Still, Toronto might enjoy tangible benefits under the terms of the agreement. Among them, Sidewalk has offered to “facilitate” a commitment from Alphabet to bring Google’s Canadian headquarters to the site as an anchor tenant. Sidewalk Labs’ representatives clarify that this involves “helping Google Canada find appropriate space” on the Eastern Waterfront. What this commitment means in terms of jobs and economic impact is unclear. In 2016, Google opened a new engineering headquarters in Kitchener-Waterloo, where Canada’s top engineering school is located. At 185,000 square feet, it’s more than a third the size of the entire Quayside site. Google’s existing Toronto office consists of five floors on Richmond Street and mostly handles sales, advertising, and business accounts. Google confirms that the current plan is to move the Richmond Street offices—around 300 employees out of Alphabet’s 75,000 globally—to the site, with little expansion for the time being. This move would be attractive to Waterfront, as it would move a large office to a part of the area that can feel deserted.  But when compared to the promise, the impact seems limited, at least for now.

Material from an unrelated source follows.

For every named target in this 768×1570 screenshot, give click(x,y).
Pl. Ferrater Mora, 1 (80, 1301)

The framework agreement also calls for an “Urban Innovation Institute” at Quayside. Sidewalk’s vision document seems to see it as a quasi-­academic organization, “a place for collaboration and discussion, and an unprecedented opportunity for faculty and students to test their ideas in a real urban environment.” But it doesn’t talk about partnering with any of Toronto’s many universities and colleges. It’s unclear whether this would be an academic research unit subject to an academic ethics review board, or a private resource where researchers would work on Sidewalk’s technology portfolio. Sidewalk’s spokesperson told me the matter had not been settled.

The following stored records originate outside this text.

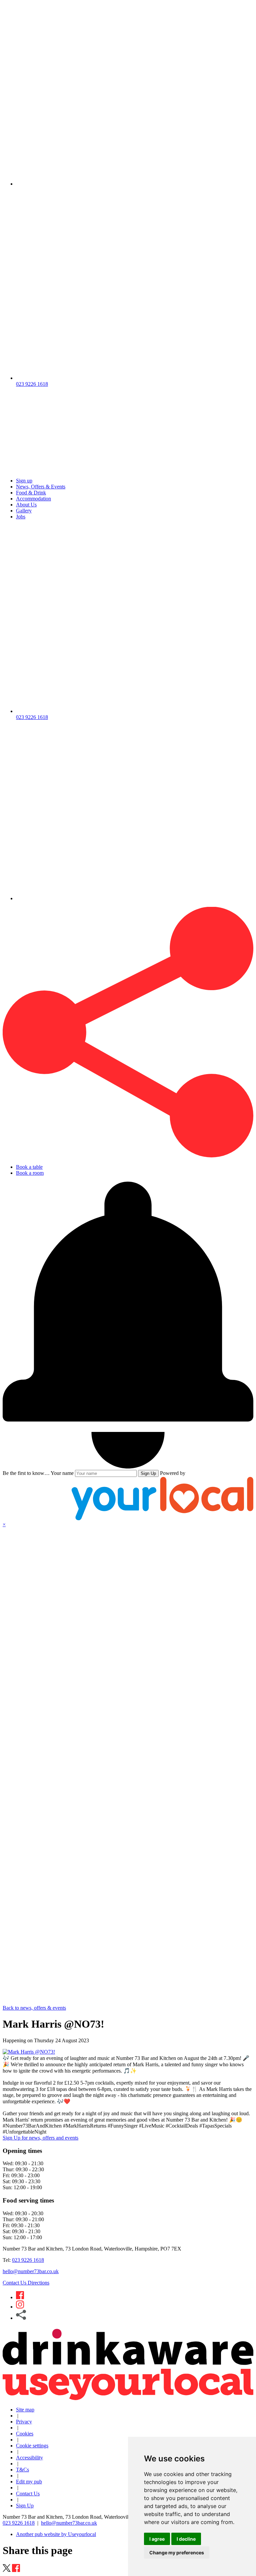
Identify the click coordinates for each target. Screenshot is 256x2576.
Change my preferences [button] (176, 2552)
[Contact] (134, 184)
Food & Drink (31, 492)
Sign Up (148, 1473)
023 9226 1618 (28, 2260)
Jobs (20, 516)
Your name (62, 1473)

Micah Lasher, a former New York City official in Michael Bloomberg’s administration and the current head of policy and communications at Sidewalk, strongly emphasized the ongoing nature of the planning and consultation process. “I would be circumspect about placing too much weight on any given idea in that [vision] document, because any given idea might not make its way into the final plan,” he told me. “We’re talking with lots of folks.”

To facilitate those interactions, a public-engagement plan offers many ways Torontonians can engage. They include live-streamed talks, public roundtables, Sidewalk Toronto “pop-up stations,” a “design jam” with architects and planners, and a two-day CivicLabs workshop on “issues like mobility, housing, and inclusion.” Interested citizens can also send their children to a free “Sidewalk Toronto Summer Kids Camp.”

Even so, it’s unclear how much of an impact ordinary Torontonians will be able to have on the project through these outreach mechanisms, many of which sound more like marketing efforts than public meetings. According to the plan’s timeline, most of the initiatives won’t get off the ground until March or later anyway. And the power struggle over who gets to decide the future of the largest city in Canada is just beginning.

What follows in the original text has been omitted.